Last week I had a chance to learn some fascinating techniques in a data mining workshop. We were looking at a study on breast cancer diagnosis with fine needle aspirate slides. The technique digitizes images of cell nuclei. A computer then processes the shape of the nuclei, recording multiple geometric aspects.

Once this data has been collected, a learning algorithm attempts to locate a plane that separates the data into malignant or benign classifications. If the data isn’t fully linearly separable, the algorithm returns a plane that minimizes the average distance of misclassified points to the hyperplane. It wasn’t clear to me whether or not they used a multi-layer perceptron (a form of artificial neural network) or some other technique.
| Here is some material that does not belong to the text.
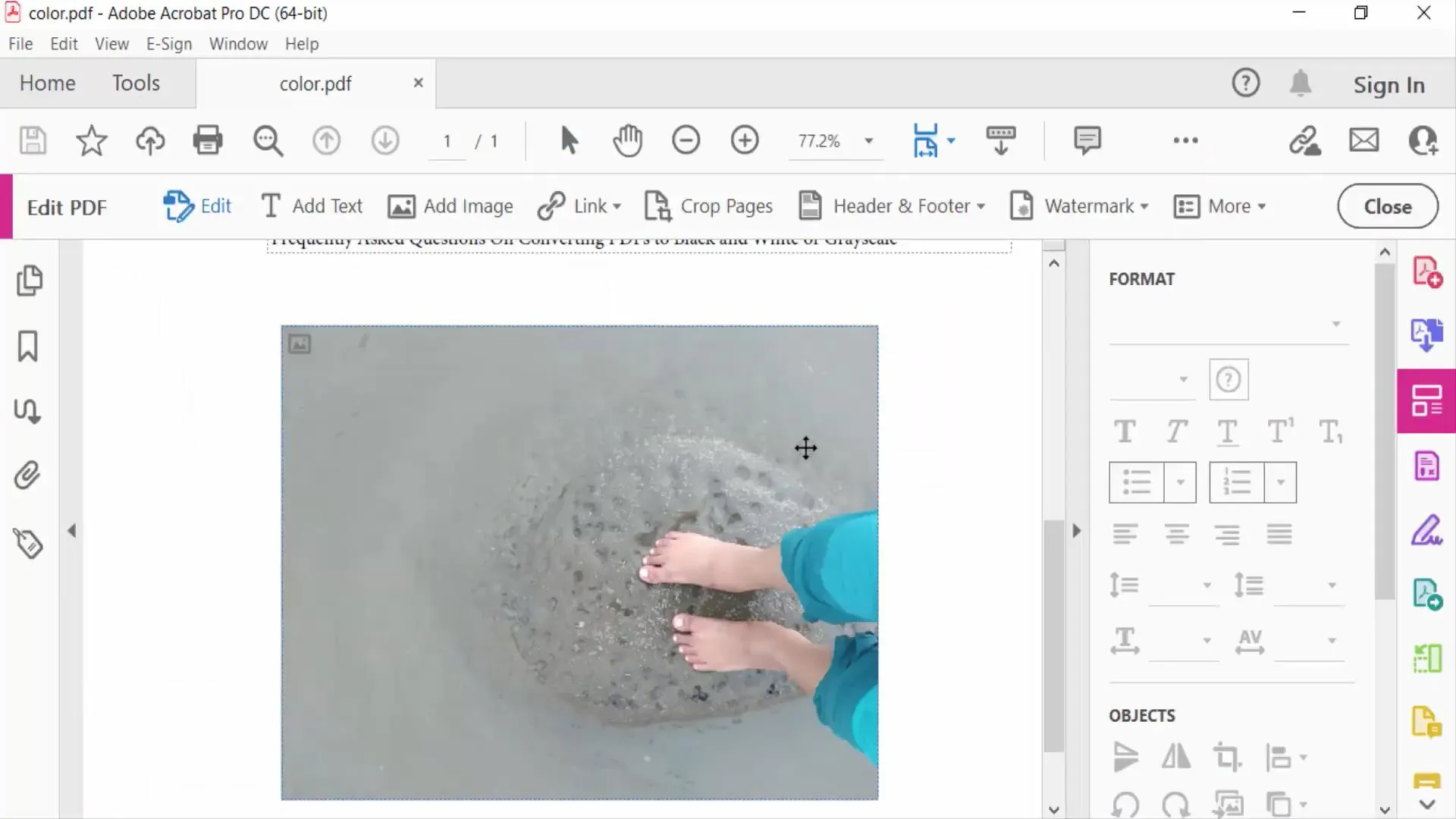This screenshot has height=819, width=1456.
Task: Open the zoom level dropdown
Action: coord(869,140)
Whatever the technique, it is quite effective with this problem: the study cited accuracy of about 97% with ten-fold cross-validation. Within just twenty minutes or so, we were able to reproduce models of similar accuracy in the computer lab. To me, there is something unspeakably beautiful about finding the geometry of a cell — its contours, symmetry and fractal coastlines. Teaching a machine to sort between cells in order to find cancer is even more amazing. There is something affirming about this particular research. Studying life-saving science is motivational, to say the least.

For anyone interested, the paper was ‘Nuclear Feature Extraction for Breast Tumor Diagnosis’ by W. Street, W. Wolberg, and O. Mangasarian. It was in the 1993 International Symposium on Electronic Imaging: Science and Technology, volume 1905, pages 861-870.